Reproduce nothing but the lines from the one with "How do I perform: Click the green" down to the last line of the data below.

Stored records

================

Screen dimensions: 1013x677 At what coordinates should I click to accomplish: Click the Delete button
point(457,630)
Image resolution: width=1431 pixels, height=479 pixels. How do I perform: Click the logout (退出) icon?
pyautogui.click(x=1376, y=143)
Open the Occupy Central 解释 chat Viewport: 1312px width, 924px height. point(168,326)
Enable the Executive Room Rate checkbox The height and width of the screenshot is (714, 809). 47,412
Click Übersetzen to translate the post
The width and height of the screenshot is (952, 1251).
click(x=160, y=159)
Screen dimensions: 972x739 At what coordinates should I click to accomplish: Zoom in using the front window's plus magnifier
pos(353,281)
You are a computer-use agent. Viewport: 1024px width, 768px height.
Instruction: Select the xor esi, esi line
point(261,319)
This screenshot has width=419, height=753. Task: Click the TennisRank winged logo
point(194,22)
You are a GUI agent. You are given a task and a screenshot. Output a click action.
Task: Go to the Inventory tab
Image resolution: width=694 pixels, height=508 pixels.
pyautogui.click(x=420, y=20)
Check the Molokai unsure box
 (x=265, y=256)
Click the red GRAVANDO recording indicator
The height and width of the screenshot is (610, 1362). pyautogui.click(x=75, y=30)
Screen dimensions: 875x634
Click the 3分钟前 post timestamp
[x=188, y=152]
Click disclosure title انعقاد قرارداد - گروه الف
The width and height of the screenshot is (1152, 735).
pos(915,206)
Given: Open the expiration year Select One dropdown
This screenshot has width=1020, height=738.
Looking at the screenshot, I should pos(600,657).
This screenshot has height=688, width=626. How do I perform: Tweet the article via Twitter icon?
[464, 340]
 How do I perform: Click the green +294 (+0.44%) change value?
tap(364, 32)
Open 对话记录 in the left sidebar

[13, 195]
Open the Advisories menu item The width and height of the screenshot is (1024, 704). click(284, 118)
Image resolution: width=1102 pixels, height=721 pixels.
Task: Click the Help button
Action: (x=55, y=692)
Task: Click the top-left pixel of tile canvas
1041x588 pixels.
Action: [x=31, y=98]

================

__Answer to this task__
 How do I perform: Click the green +294 (+0.44%) change value?
tap(364, 32)
Open 对话记录 in the left sidebar

[13, 195]
Open the Advisories menu item The width and height of the screenshot is (1024, 704). click(284, 118)
Image resolution: width=1102 pixels, height=721 pixels.
Task: Click the Help button
Action: (x=55, y=692)
Task: Click the top-left pixel of tile canvas
1041x588 pixels.
Action: [x=31, y=98]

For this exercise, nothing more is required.